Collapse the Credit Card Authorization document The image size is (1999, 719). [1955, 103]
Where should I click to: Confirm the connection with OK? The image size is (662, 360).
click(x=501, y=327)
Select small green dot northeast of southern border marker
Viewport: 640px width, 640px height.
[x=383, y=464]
= = =
■ **Exercise prompt**
Write out the whole listing above, keeping each line exactly as it is.

■ **Worked solution**
Collapse the Credit Card Authorization document The image size is (1999, 719). [1955, 103]
Where should I click to: Confirm the connection with OK? The image size is (662, 360).
click(x=501, y=327)
Select small green dot northeast of southern border marker
Viewport: 640px width, 640px height.
[x=383, y=464]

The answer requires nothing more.